Closed UlkuTuncerKucuktas closed 3 years ago
While Trying to Fix it, i have found another error.
Curious how How you run chrome from collab..
Was a solution for this found?
I know it's a bit late but this is how to solve this
First paste the code below in a cell then run it (Note that this is meant to be run on Google Colaboratory)
!apt-get update
!apt install chromium-chromedriver
!apt install -y xvfb
!pip install undetected-chromedriver
!pip install PyVirtualDisplay
Here we install all the necessary package to run the webdriver
Actually, neither Firefox nor Chrome works in Colab
Something to do with how memory in Colab is handled since we get an error like Attempt to free invalid pointer 0xa3af288aa20
when we try to execute them
So instead we are going to use Chromium which for some reason doesn't have this restriction
And since the default chromedriver is built from chrome, it will throw the same error as well. And as you guessed it, the one built from chromium will run just as fine
By default, undetected-chromedriver
pulls the latest version of chromedriver from the official server. Instead we are going to feed it with the one that came preinstalled with chromium-chromedriver
by replacing a line of code in the patcher.py file from this package
To do that, run the code below
!zip -j /content/chromedriver_linux64.zip /usr/bin/chromedriver
#replace python3.7 with your own version of python in case it's not the same
patcher_src = "/usr/local/lib/python3.7/dist-packages/undetected_chromedriver/patcher.py"

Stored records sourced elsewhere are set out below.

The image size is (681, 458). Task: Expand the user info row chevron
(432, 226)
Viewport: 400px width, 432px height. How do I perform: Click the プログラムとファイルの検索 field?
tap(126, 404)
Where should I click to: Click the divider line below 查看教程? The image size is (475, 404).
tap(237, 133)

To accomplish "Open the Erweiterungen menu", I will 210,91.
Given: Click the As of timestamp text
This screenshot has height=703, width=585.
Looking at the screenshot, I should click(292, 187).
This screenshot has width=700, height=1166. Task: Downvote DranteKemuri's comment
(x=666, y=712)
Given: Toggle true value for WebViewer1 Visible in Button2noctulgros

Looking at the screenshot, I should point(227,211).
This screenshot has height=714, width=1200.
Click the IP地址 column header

with open(patcher_src, "r") as f:
contents = f.read()
contents = contents.replace("return urlretrieve(u)[0]",\
"return urlretrieve('file:///content/chromedriver_linux64.zip',"\
"filename='/tmp/chromedriver_linux64.zip')[0]")

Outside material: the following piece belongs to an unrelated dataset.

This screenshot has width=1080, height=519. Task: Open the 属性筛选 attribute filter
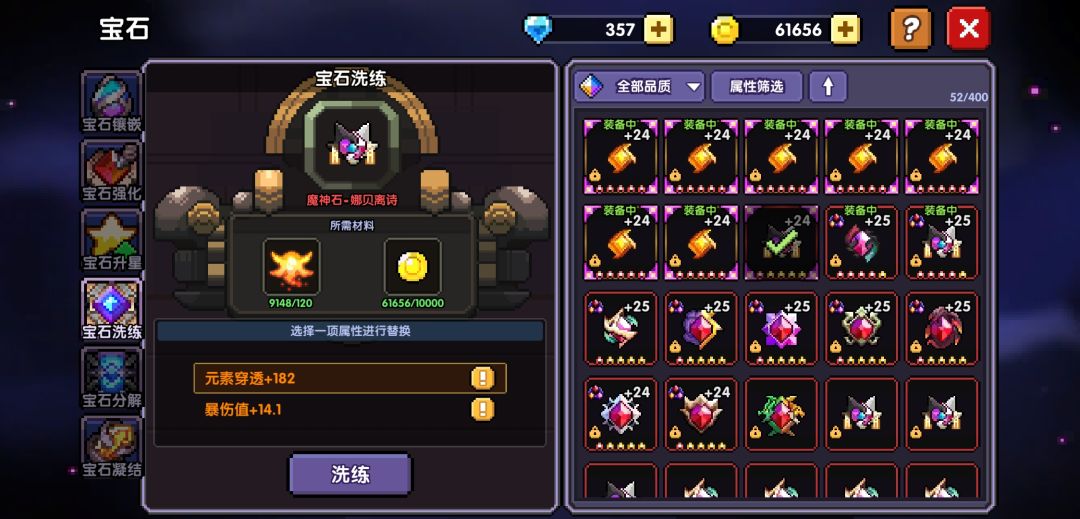click(756, 87)
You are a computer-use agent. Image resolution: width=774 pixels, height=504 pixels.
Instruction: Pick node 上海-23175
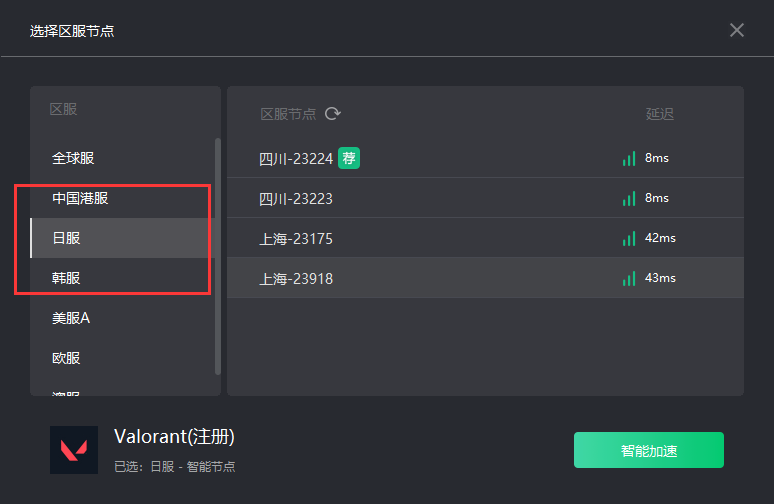pos(295,238)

with open(patcher_src, "w") as f:
f.write(contents)
Then just initialize the webdriver just as you would do in the normal way
import undetected_chromedriver.v2 as uc
from pyvirtualdisplay import Display
display = Display(visible=0, size=(800, 600))
display.start()
options = uc.ChromeOptions()
options.add_argument("--no-sandbox")
driver = uc.Chrome(options=options)
Make sure to add the --no-sandbox
argument. Colab runs everything as root so the webdriver would just crash upon launch if it's not there
Creating a virtual display is not mandatory but an headless browser has an higher chance of getting caught by antibots detection so might as well include it
chromium-browser
hasn't been updated for a while
but here are the links to see the releases and source codes
https://launchpad.net/ubuntu/bionic/+package/chromium-browser
https://launchpad.net/ubuntu/bionic/+package/chromium-chromedriver
EDIT: if you already used undetected-chromedriver
in your code before you ran the fix above, It wouldn't work unless you restart the runtime (Ctrl + M .)
Python caches packages so any modifications made to them would just be discarded if they were already referenced before
Now we can properly say that this issue is closed ;)
Please, see the updated version of the code, as this is broken since the transition of Google Colab devices to Ubuntu 20.04
driver = uc.Chrome(options=options) driver.get(URL)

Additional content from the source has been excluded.